Die nationalen Justizminister scheinen sich jedoch trotz wiederholter Hinweise zu weigern, eine solch klare Strategie auch nur anzusinnen. Kleines Trostpflaster: Bei der Anhörung im Deutschen Bundestag, an dem ich als einer von sieben Experten teilnahm, bildete sich ein Konsens in Richtung Gleichstellung finanzieller und ethischer Leistungsindikatoren. Bei genauerer Betrachtung sind Erstere für die Gesellschaft wichtiger, weil sie sich auf die Erfüllung demokratischer Grundwerte beziehen. Geld ist dagegen nur ein Mittel. Kurios ist deshalb die Diskrepanz, dass der Gesetzgeber die Berichterstattung zu finanziellen (Mittel-)Indikatoren früher und strenger reguliert hat als zu ethischen (Ziel-)Indikatoren. Genau das könnte und sollte sich in Zukunft ändern: Die Berichts- und Publizitätspflicht sollte für ethische und finanzielle Leistungsindikatoren gleichermaßen gelten.

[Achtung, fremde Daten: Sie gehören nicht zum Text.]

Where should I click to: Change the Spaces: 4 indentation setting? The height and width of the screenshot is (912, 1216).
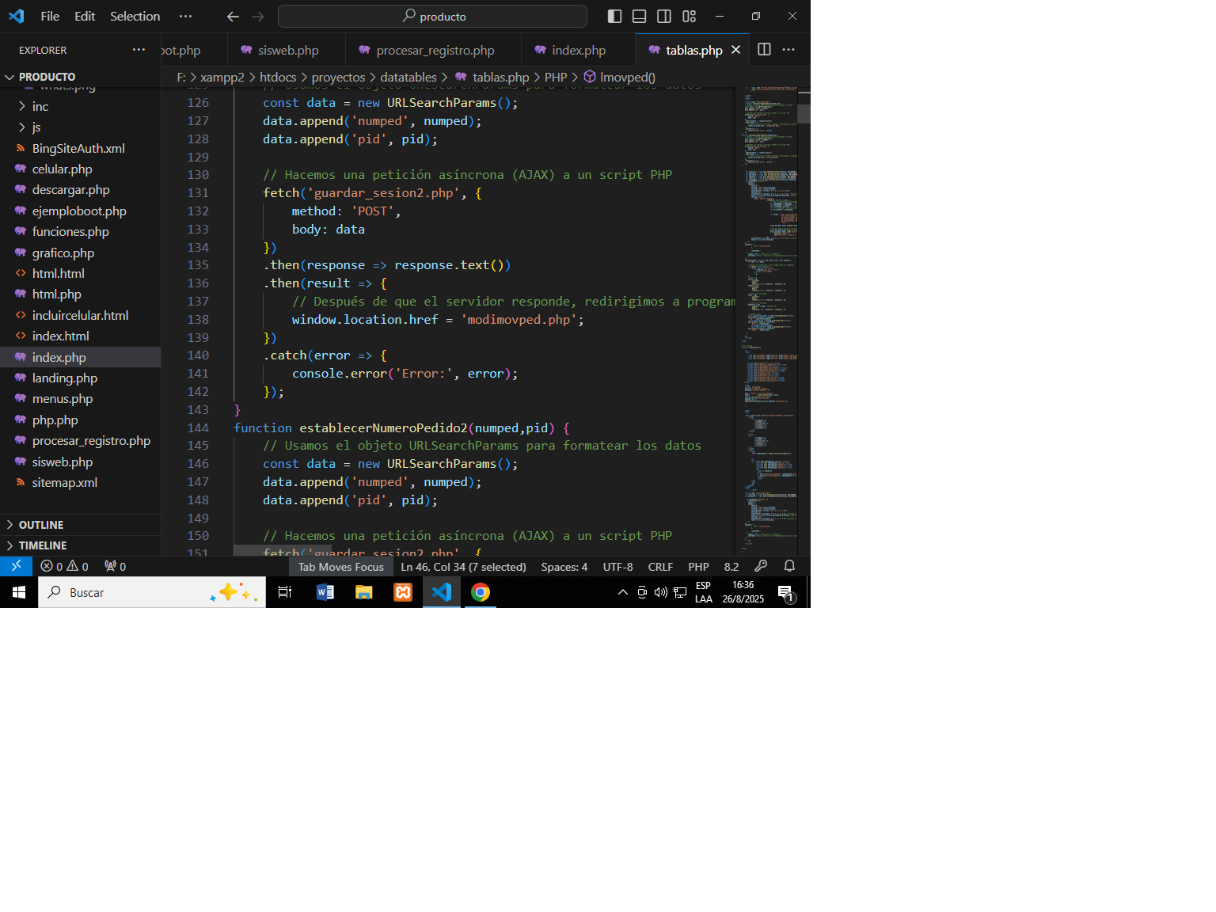click(564, 566)
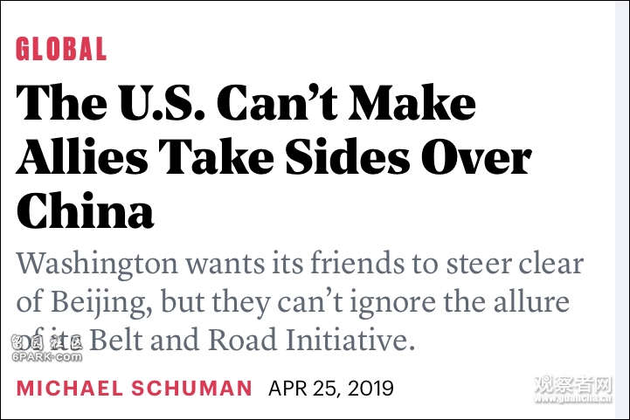Click "U.S." in the headline

click(x=162, y=103)
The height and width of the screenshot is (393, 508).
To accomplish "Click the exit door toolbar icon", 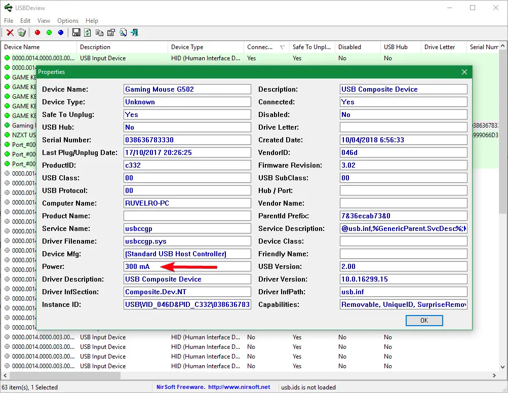I will point(135,33).
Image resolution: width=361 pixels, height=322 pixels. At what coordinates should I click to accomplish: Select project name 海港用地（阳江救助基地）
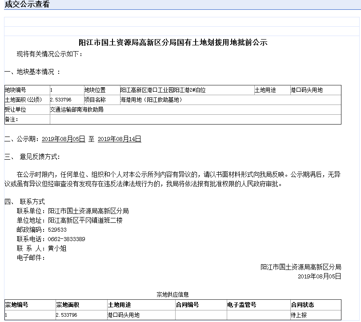click(152, 100)
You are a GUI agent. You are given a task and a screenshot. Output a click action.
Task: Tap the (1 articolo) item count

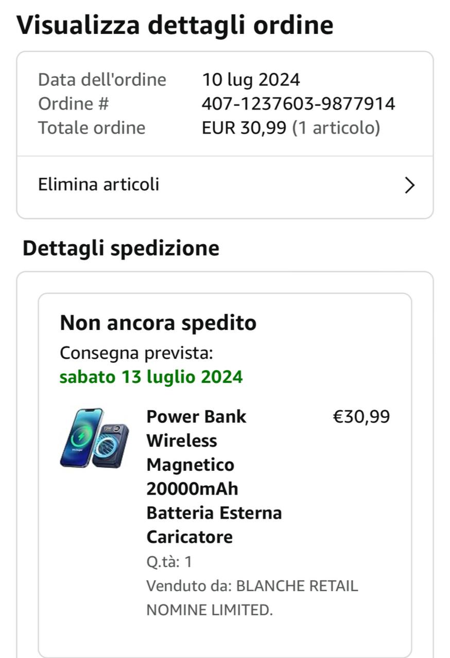point(336,127)
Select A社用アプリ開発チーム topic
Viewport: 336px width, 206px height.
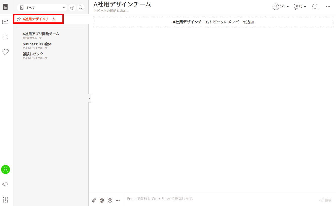tap(41, 34)
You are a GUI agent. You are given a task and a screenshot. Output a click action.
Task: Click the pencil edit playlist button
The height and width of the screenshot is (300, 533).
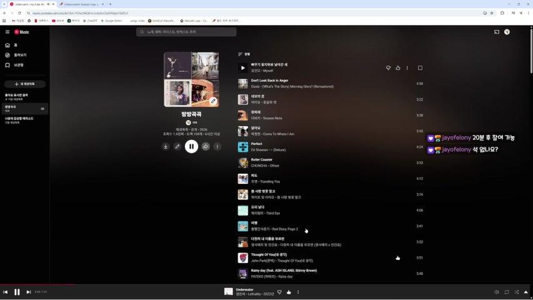coord(177,146)
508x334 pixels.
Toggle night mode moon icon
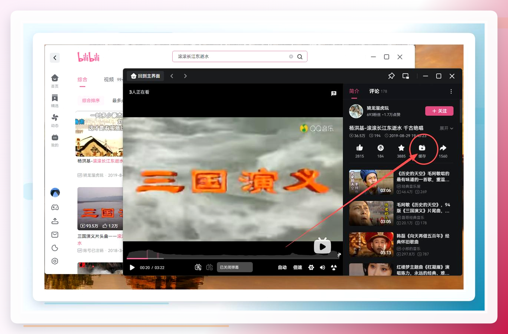pos(55,248)
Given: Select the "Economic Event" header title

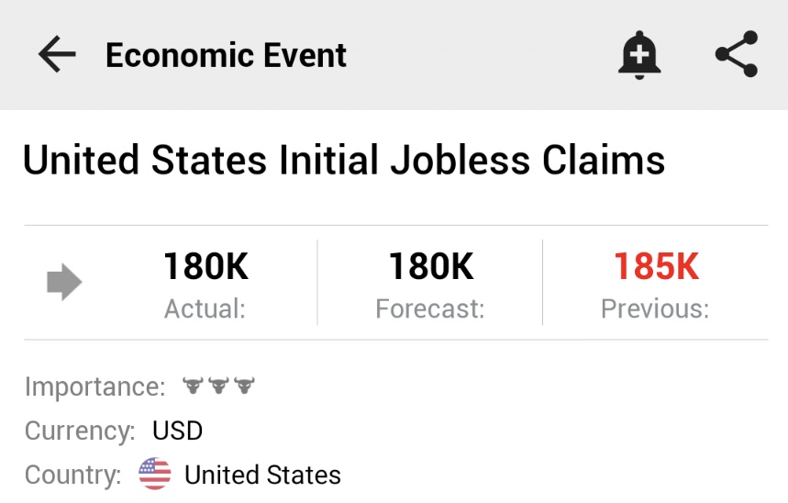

Beide sollen gleich streng geprüft werden, und das Testat soll Rechtsfolgen haben: vom Anreiz bis zum negativen Endpunkt der finanziellen oder ethischen Insolvenz.
Perspektivisch könnte die Ausbildung der Wirtschaftsprüfenden eine ganzheitliche werden, damit sie in Zukunft den gesamten Unternehmenserfolg prüfen können: Zielerfolg (Ethikbilanz) und Mittelerfolg (Finanzbilanz). Dann würde eine prominente Lücke im Wirtschaftssystem – die einseitige Ausrichtung der Erfolgsmessung auf die Mittel – geschlossen. Adam Smiths Traum könnte mit der Schaffung einer sichtbaren Hand – einer verpflichtenden Ethikbilanz mit Rechtsfolgen – endlich in Erfüllung gehen.
CHRISTIAN FELBER ist WU-Lektor und Initiator der Gemeinwohl-Ökonomie.